The most surprising of the findings were large gaps in optimism across racial cohorts, which did not run in the expected direction. In the fall of 2015 – about the same time as the riots against police violence against blacks in cities such as Ferguson and Baltimore – I found that the most optimistic group among the poor were poor blacks, followed by poor Hispanics. In contrast, poor whites showed signs of deep desperation. At roughly the same time, Anne Case and Angus Deaton published a study highlighting rising U.S. mortality rates driven by preventable deaths among uneducated middle aged whites. Since then, I have matched my desperation data/lack of optimism data with the mortality rate trends – by race and place – and find that the markers correspond quite closely. The most desperate people and places are poor and vulnerable middle class whites in the rust belt, where available jobs are shrinking due to the hollowing out of manufacturing and people are extremely isolated by distance and climate. In contrast, cities, which are more racially diverse, are healthier, more hopeful, and happier. These trends help explain some of the anger and desperation that drove the 2016 election results in the U.S. and also mirror those which influenced the U.K.’s Brexit referendum and an unexpected (and economically costly) decision to leave the European Union.

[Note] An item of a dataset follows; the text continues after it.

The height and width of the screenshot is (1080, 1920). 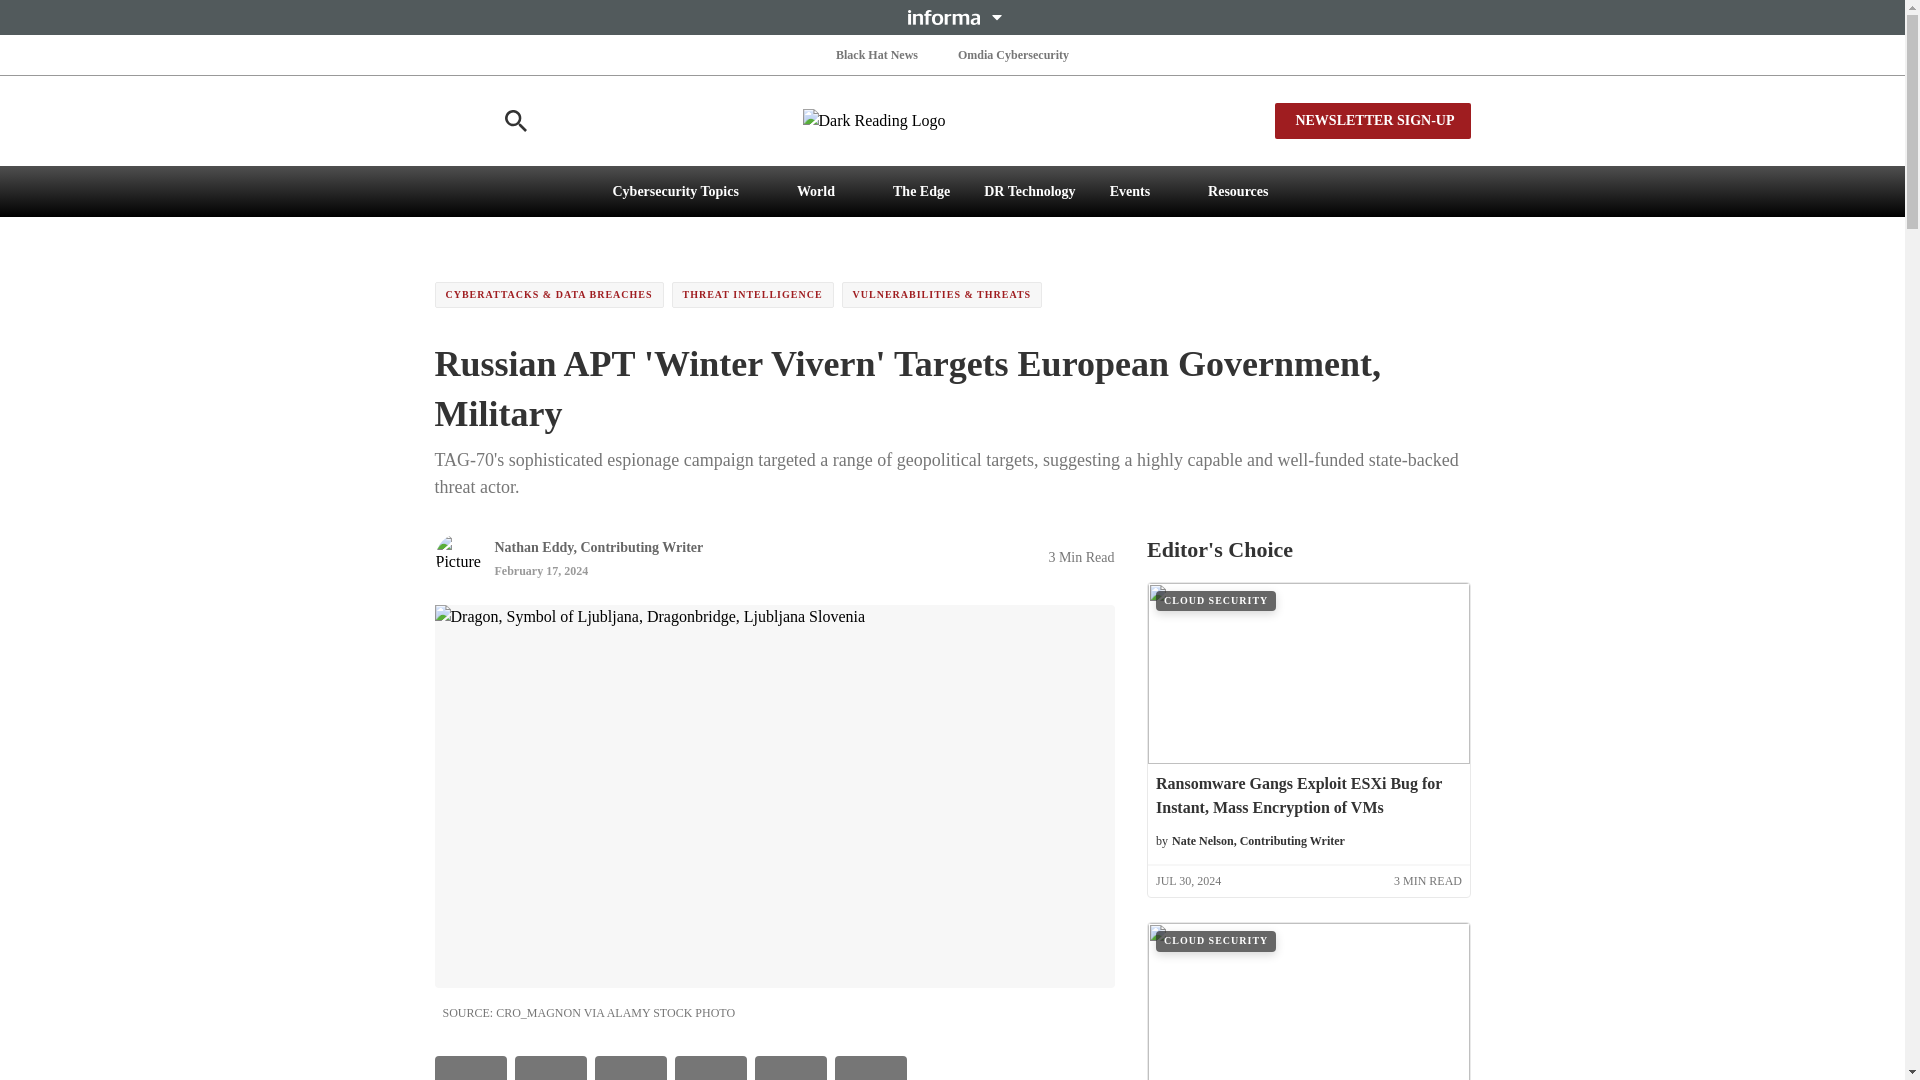 I want to click on Black Hat News, so click(x=876, y=54).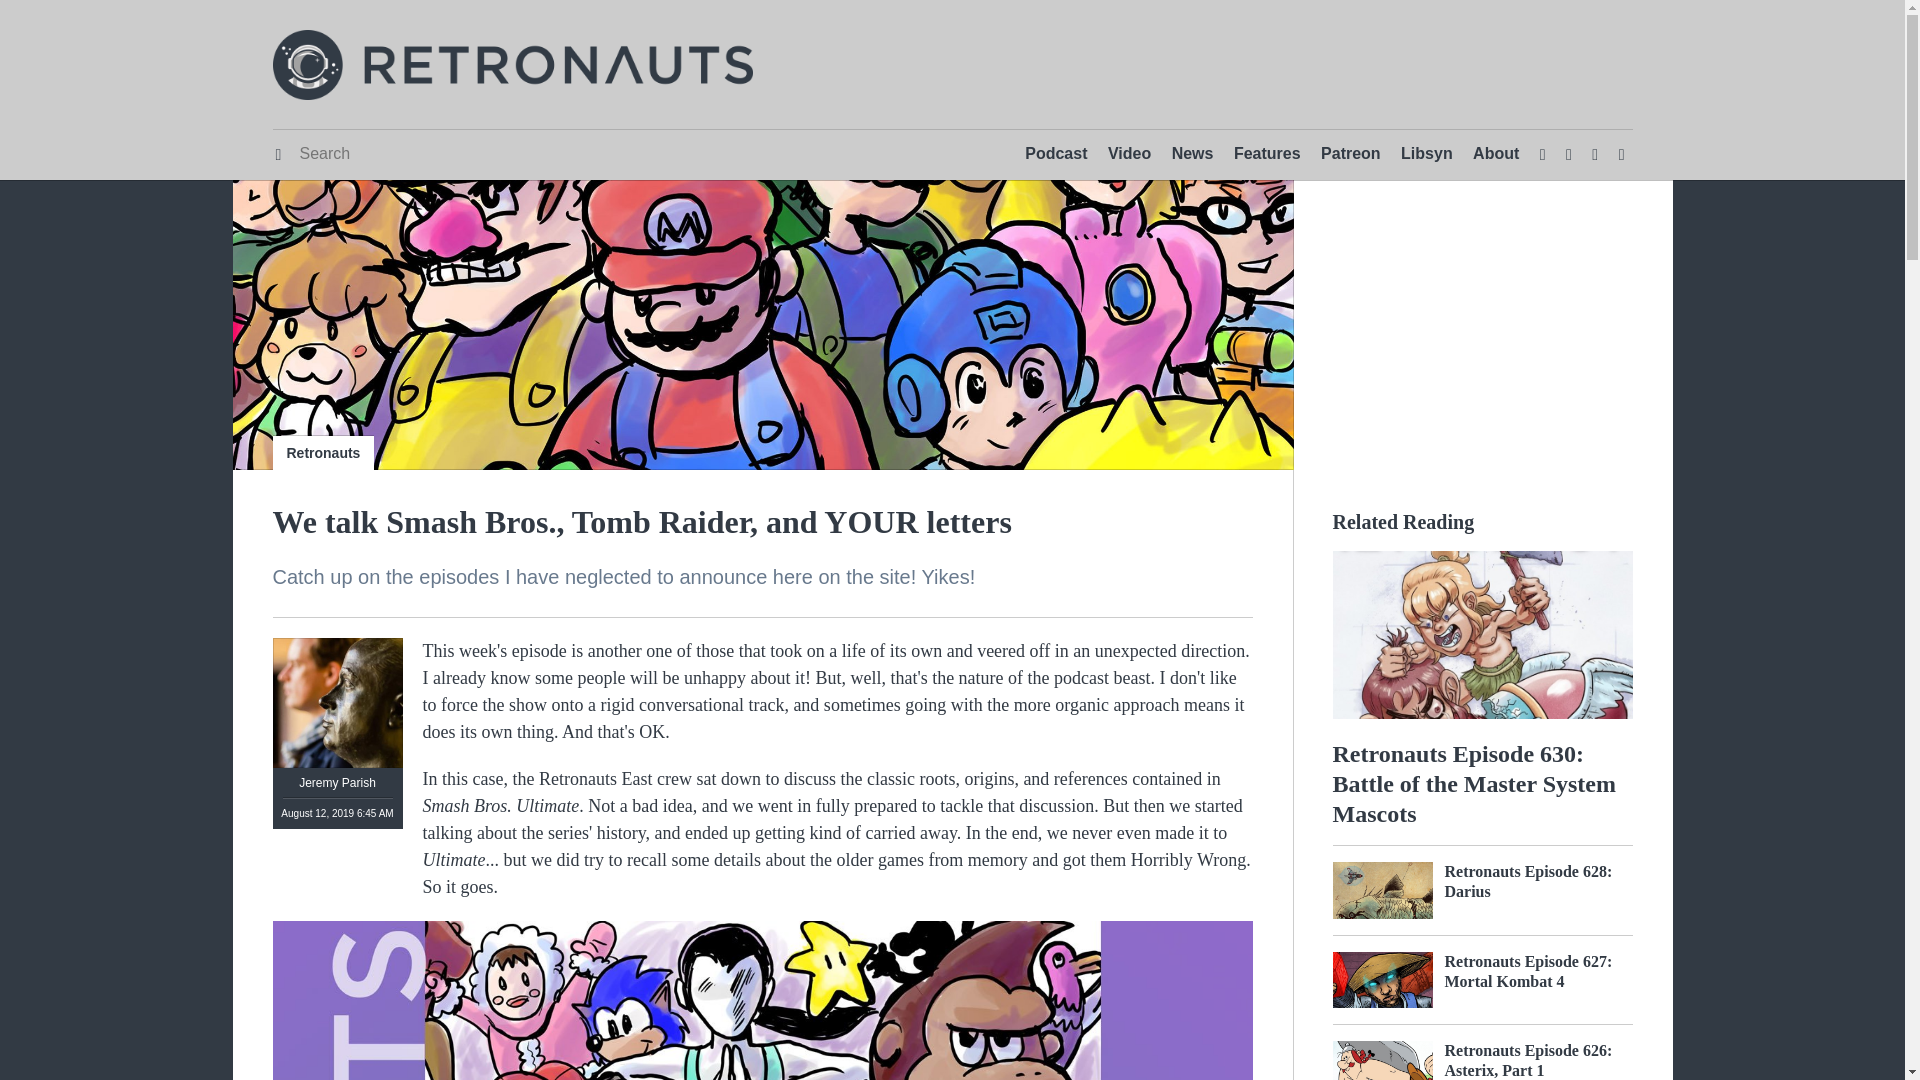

What are the potential solutions?
There is no magic bullet to the narrowing the gaps between the lives – and well-being – of the rich and the poor in the U.S. And while desperation among poor and downwardly mobile whites is clearly a concern, there are still momentous challenges facing poor – if more optimistic – minorities. In the book I highlight a range of policies – from better vocational training, to more widely available pre-school and quality public education, to improving our safety net so that it does not stigmatize recipients and at the same time leave the non-working poor behind. I also provide examples – from novel experimental data – of interventions which raise aspirations and hope among the poor and disadvantaged, thereby encouraging investments in the future. I conclude by highlighting the important role that well-being metrics can and should play in official statistics, by tracking the health and well-being of our society, as the U.K. is already doing. The metrics can, for example, identify pockets of desperation before mortality rates increase, and highlight community level practices which increase well-being among the vulnerable, among many other things.